* Assignment *
Below are some entries. Reproduce them word for word.

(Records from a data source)
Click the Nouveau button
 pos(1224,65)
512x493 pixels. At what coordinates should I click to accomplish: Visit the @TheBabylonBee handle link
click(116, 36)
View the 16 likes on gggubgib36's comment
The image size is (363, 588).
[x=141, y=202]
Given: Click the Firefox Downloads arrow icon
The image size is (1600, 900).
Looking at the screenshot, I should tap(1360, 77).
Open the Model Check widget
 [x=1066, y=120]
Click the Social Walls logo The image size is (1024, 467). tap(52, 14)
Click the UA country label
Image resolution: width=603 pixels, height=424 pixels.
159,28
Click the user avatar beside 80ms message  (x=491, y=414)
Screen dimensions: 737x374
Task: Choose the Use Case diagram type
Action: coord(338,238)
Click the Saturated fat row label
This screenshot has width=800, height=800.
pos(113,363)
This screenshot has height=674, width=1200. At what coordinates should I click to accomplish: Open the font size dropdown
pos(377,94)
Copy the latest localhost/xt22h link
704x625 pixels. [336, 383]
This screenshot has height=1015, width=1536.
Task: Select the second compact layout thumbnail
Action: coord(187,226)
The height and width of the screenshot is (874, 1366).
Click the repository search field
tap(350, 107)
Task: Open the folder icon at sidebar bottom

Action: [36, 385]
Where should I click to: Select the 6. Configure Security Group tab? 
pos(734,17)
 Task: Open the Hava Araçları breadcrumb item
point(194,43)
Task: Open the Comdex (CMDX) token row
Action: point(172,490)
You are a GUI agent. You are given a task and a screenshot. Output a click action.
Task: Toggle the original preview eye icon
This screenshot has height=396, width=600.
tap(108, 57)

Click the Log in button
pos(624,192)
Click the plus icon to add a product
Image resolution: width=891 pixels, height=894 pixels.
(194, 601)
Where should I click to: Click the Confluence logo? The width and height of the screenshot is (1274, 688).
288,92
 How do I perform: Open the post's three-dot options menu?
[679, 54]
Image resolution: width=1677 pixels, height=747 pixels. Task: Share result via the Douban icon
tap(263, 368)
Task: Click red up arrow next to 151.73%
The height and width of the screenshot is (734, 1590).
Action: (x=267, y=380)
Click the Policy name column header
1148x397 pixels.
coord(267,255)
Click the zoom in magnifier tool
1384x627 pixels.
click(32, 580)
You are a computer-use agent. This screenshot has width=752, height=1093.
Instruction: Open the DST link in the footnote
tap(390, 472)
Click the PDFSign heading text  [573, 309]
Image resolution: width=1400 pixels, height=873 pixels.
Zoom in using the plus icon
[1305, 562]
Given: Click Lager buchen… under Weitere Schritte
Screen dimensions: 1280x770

* Answer box *
Click the Nouveau button
 pos(1224,65)
512x493 pixels. At what coordinates should I click to accomplish: Visit the @TheBabylonBee handle link
click(116, 36)
View the 16 likes on gggubgib36's comment
The image size is (363, 588).
[x=141, y=202]
Given: Click the Firefox Downloads arrow icon
The image size is (1600, 900).
Looking at the screenshot, I should tap(1360, 77).
Open the Model Check widget
 [x=1066, y=120]
Click the Social Walls logo The image size is (1024, 467). tap(52, 14)
Click the UA country label
Image resolution: width=603 pixels, height=424 pixels.
159,28
Click the user avatar beside 80ms message  (x=491, y=414)
Screen dimensions: 737x374
Task: Choose the Use Case diagram type
Action: coord(338,238)
Click the Saturated fat row label
This screenshot has width=800, height=800.
pos(113,363)
This screenshot has height=674, width=1200. At what coordinates should I click to accomplish: Open the font size dropdown
pos(377,94)
Copy the latest localhost/xt22h link
704x625 pixels. [336, 383]
This screenshot has height=1015, width=1536.
Task: Select the second compact layout thumbnail
Action: coord(187,226)
The height and width of the screenshot is (874, 1366).
Click the repository search field
tap(350, 107)
Task: Open the folder icon at sidebar bottom

Action: [36, 385]
Where should I click to: Select the 6. Configure Security Group tab? 
pos(734,17)
 Task: Open the Hava Araçları breadcrumb item
point(194,43)
Task: Open the Comdex (CMDX) token row
Action: point(172,490)
You are a GUI agent. You are given a task and a screenshot. Output a click action.
Task: Toggle the original preview eye icon
This screenshot has height=396, width=600.
tap(108, 57)

Click the Log in button
pos(624,192)
Click the plus icon to add a product
Image resolution: width=891 pixels, height=894 pixels.
(194, 601)
Where should I click to: Click the Confluence logo? The width and height of the screenshot is (1274, 688).
288,92
 How do I perform: Open the post's three-dot options menu?
[679, 54]
Image resolution: width=1677 pixels, height=747 pixels. Task: Share result via the Douban icon
tap(263, 368)
Task: Click red up arrow next to 151.73%
The height and width of the screenshot is (734, 1590).
Action: (x=267, y=380)
Click the Policy name column header
1148x397 pixels.
coord(267,255)
Click the zoom in magnifier tool
1384x627 pixels.
click(32, 580)
You are a computer-use agent. This screenshot has width=752, height=1093.
Instruction: Open the DST link in the footnote
tap(390, 472)
Click the PDFSign heading text  [573, 309]
Image resolution: width=1400 pixels, height=873 pixels.
Zoom in using the plus icon
[1305, 562]
Given: Click Lager buchen… under Weitere Schritte
Screen dimensions: 1280x770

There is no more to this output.